Page extract.
= = = =

Survival analysis helps us understand the probability of equipment failure over time. Using these techniques, we can model the time-to-failure for different types of equipment and estimate their remaining useful life.

In [None]:
# Prepare data for survival analysis
def prepare_survival_data(df):
    """
    Prepare data for survival analysis by creating time-to-event dataset.
    """
    if df is None:
        return None
    
    # Sort data by functional location and date
    df_sorted = df.sort_values(['Functional Location', 'Actual Finish Date'])
    
    # Select top equipment categories for analysis (for readability)
    top_equipment = df_sorted['FunctLocDescrip.'].value_counts().nlargest(5).index.tolist()
    
    # Create survival data
    survival_data = []
    
    for loc in df_sorted['Functional Location'].unique():
        # Get records for this location
        loc_data = df_sorted[df_sorted['Functional Location'] == loc]
        
        # Skip if only one record (need at least two for time between failures)
        if len(loc_data) < 2:
            continue
            
        # Calculate time between failures
        for i in range(1, len(loc_data)):
            event_time = (loc_data.iloc[i]['Actual Finish Date'] - loc_data.iloc[i-1]['Actual Finish Date']).days
            
            # Only include if we have valid time
            if event_time > 0:
                equip_type = loc_data.iloc[i]['FunctLocDescrip.']
                
                # For top equipment types, use the specific name; for others, use "Other"
                equip_category = equip_type if equip_type in top_equipment else 'Other'
                
                survival_data.append({
                    'Functional_Location': loc,
                    'Equipment_Type': equip_category,
                    'Time_To_Failure': event_time,
                    'Event': 1,  # 1 indicates failure occurred
                    'Priority': loc_data.iloc[i]['Priority'],
                    'MTBF': loc_data.iloc[i]['MTBF'],
                    'MTTR': loc_data.iloc[i]['MTTR'],
                    'Age_Days': loc_data.iloc[i].get('Equipment_Age_Days', 0)
                })
    
    # Convert to DataFrame
    survival_df = pd.DataFrame(survival_data)
    
    return survival_df

# Prepare survival data
survival_df = prepare_survival_data(df_cost_risk)

# Display the survival data
if survival_df is not None:
    print(f"Prepared survival data with {len(survival_df)} failure events")
    display(survival_df.head())

In [None]:
# Perform Kaplan-Meier survival analysis
def perform_kaplan_meier_analysis(survival_df):
    """

= = = =

Things to do.
A) Please rewrite the stretch of the survival-analysis excerpt from "# Create survival" through "time between failures)", replacing "loc_data" with "location_records" everywhere it occurs.
B) Decide whether each statement agrees with the survival-analysis excerpt, answering yes or no and quoting the deciding words. (i) The function keeps the ten most frequent equipment categories by name. (ii) A functional location with only one record is skipped. (iii) An Event value of 1 marks a failure.
C) Shorten the paragraph of the survival-analysis excerpt that begins "Survival analysis helps us understand" while keeping its main facts.

Data rows.
= = = =

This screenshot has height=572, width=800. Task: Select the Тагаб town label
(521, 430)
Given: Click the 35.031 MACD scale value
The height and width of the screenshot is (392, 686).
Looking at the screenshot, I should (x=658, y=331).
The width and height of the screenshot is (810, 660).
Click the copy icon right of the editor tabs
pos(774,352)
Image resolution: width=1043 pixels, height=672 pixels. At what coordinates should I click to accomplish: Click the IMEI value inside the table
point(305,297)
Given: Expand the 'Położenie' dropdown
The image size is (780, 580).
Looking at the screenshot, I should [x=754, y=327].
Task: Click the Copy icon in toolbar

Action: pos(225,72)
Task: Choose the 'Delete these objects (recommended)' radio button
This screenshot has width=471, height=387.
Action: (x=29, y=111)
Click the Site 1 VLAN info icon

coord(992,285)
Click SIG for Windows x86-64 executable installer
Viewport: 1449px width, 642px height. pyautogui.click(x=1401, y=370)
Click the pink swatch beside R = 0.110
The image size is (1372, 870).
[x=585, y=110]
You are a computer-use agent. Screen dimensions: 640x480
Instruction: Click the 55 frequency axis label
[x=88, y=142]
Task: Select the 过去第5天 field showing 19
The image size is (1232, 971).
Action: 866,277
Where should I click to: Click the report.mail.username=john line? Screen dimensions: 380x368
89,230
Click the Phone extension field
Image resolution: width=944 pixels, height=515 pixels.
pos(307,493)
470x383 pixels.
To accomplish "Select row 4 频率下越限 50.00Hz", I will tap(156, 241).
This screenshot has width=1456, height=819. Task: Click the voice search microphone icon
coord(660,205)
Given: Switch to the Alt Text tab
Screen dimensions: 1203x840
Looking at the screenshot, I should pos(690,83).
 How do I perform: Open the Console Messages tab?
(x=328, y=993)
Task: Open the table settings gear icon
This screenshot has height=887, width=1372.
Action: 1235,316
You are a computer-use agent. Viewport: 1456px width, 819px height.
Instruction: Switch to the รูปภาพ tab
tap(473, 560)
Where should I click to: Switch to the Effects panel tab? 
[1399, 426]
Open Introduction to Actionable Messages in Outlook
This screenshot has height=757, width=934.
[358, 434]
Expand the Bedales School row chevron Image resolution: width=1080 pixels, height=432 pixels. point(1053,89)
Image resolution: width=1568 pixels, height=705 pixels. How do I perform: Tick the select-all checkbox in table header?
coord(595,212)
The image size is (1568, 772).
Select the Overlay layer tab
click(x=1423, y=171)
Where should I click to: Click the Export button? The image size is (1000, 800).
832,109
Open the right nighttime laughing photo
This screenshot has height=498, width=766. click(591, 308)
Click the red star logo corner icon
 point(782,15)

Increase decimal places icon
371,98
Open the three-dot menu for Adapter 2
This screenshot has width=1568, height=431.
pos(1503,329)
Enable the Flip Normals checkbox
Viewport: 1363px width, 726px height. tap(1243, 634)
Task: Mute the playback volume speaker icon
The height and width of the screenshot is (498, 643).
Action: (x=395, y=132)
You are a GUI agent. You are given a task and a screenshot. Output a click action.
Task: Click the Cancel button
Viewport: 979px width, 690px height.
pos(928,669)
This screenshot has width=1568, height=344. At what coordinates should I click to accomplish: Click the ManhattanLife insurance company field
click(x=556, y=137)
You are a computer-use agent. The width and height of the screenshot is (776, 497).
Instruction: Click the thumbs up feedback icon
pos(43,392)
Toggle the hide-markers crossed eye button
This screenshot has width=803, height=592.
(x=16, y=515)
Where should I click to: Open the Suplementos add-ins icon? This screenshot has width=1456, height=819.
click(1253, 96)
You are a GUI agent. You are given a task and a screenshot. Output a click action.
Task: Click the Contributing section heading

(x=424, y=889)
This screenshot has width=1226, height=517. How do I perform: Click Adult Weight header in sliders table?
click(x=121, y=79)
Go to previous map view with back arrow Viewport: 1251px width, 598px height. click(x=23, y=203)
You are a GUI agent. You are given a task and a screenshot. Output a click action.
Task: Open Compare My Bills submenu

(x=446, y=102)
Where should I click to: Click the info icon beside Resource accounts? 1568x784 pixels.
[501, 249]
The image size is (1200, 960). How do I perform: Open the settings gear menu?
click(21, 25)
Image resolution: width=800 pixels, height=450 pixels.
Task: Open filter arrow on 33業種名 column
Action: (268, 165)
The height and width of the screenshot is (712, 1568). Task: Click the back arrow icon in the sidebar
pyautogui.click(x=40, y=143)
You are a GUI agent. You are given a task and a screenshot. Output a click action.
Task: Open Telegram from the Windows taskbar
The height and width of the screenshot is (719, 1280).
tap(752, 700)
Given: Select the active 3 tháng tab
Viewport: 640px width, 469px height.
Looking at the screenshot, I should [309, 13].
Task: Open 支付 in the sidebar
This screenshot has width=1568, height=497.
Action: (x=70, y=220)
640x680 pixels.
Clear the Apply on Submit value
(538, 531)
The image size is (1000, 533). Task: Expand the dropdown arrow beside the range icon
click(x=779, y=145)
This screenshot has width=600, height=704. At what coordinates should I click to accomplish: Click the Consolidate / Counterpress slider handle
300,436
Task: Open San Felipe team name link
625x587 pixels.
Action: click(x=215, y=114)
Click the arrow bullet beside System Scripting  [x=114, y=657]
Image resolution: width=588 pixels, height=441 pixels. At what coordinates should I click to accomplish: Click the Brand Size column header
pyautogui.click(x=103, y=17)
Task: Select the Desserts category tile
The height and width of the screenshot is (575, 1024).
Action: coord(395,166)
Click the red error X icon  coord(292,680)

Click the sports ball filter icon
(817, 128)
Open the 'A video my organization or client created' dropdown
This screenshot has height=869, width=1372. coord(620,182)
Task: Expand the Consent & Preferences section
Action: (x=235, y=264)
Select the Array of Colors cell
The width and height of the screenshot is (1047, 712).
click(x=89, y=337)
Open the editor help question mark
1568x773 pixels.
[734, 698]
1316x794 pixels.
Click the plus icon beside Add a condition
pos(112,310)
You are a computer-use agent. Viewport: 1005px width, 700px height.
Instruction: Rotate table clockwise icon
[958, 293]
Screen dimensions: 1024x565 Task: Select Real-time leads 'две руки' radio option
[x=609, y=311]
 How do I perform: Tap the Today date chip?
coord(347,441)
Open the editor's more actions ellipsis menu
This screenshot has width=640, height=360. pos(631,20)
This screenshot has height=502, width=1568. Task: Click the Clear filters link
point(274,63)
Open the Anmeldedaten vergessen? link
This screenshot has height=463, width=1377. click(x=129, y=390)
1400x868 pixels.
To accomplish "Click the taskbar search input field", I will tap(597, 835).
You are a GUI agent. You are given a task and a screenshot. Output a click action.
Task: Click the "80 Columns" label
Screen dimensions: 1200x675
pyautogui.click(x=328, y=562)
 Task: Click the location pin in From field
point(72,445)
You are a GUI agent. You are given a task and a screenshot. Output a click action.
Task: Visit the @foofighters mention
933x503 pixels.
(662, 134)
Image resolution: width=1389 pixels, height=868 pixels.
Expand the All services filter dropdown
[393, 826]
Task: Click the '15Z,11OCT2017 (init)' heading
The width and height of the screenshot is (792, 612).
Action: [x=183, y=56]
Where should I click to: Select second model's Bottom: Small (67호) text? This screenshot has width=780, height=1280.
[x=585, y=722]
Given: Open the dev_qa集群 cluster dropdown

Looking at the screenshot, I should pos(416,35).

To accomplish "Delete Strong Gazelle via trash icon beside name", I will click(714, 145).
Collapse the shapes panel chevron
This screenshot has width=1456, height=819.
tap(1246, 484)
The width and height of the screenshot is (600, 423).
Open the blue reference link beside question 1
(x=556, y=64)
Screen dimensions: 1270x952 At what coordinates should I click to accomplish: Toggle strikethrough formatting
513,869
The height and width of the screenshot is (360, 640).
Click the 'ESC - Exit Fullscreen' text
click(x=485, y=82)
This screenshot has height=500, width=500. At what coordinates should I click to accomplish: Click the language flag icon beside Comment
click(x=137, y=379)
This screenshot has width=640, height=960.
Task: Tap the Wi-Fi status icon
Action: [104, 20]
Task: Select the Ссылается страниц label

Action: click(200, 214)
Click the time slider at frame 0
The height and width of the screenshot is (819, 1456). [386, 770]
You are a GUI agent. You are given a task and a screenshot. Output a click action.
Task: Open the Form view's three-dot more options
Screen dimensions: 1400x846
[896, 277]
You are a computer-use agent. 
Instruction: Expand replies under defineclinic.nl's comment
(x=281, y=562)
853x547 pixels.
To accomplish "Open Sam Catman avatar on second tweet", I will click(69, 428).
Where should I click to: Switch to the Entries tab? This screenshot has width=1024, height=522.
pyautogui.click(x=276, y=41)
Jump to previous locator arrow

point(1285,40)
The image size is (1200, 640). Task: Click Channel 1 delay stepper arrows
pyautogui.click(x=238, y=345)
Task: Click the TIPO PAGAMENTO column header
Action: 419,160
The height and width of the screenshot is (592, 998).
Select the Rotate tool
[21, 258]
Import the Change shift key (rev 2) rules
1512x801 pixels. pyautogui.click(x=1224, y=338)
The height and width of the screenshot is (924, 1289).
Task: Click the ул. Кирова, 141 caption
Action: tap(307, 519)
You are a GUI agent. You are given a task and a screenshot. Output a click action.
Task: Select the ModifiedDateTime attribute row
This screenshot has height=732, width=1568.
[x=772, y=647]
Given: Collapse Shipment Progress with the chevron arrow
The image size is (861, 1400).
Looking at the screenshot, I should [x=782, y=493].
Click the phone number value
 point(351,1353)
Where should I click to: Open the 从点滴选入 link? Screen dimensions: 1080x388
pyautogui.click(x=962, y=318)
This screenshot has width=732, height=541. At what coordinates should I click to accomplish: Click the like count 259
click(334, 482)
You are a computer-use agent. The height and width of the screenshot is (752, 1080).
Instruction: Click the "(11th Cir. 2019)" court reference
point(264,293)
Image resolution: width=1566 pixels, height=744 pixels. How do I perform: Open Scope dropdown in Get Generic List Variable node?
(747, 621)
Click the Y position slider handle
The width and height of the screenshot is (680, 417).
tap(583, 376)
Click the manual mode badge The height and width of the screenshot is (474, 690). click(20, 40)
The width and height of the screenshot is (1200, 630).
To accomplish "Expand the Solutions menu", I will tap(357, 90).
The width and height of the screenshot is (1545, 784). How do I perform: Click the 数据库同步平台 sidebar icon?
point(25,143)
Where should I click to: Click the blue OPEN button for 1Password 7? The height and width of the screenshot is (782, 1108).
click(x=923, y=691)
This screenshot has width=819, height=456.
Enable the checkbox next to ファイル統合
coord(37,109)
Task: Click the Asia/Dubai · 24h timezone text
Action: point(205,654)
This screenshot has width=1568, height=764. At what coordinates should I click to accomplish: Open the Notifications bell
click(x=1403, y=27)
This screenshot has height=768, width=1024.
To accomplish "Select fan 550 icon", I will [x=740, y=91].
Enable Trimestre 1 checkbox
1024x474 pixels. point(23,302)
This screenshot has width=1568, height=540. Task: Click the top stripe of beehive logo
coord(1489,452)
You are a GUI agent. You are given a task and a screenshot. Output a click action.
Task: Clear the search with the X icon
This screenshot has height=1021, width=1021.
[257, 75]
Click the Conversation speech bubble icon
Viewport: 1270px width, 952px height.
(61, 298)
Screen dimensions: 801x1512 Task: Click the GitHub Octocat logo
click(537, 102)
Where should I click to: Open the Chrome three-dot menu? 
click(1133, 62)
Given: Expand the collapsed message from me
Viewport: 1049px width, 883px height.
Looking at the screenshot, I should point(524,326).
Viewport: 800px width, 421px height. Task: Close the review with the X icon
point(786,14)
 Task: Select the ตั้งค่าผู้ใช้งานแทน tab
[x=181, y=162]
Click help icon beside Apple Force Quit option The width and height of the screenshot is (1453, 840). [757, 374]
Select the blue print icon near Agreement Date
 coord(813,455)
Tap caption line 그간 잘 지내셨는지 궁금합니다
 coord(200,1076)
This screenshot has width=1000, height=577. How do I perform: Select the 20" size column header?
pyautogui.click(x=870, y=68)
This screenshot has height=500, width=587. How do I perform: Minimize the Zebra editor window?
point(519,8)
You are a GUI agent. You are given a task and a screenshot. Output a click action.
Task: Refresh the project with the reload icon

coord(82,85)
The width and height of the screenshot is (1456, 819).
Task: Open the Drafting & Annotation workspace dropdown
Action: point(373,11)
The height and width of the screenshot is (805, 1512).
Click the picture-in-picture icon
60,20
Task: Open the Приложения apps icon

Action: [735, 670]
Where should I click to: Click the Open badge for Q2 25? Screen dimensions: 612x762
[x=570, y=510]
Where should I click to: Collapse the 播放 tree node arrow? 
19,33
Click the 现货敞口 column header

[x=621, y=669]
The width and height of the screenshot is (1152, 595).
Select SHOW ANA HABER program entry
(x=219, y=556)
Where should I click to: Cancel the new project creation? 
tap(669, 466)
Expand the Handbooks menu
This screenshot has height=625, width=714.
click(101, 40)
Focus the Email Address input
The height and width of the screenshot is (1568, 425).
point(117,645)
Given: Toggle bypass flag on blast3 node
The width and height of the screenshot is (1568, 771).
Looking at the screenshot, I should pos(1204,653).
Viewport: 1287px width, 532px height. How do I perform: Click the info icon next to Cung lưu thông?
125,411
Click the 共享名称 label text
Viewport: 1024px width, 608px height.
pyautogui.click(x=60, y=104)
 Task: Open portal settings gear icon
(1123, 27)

= = = =

Results.
A)
# Create survival data
    survival_data = []
    
    for loc in df_sorted['Functional Location'].unique():
        # Get records for this location
        location_records = df_sorted[df_sorted['Functional Location'] == loc]
        
        # Skip if only one record (need at least two for time between failures)

B)
(i) No: "nlargest(5)"
(ii) Yes: "Skip if only one record (need at least two for time between failures)"
(iii) Yes: "1 indicates failure occurred"

C) Survival analysis shows how likely equipment is to fail over time. It lets us model time-to-failure for different equipment types and estimate their remaining useful life.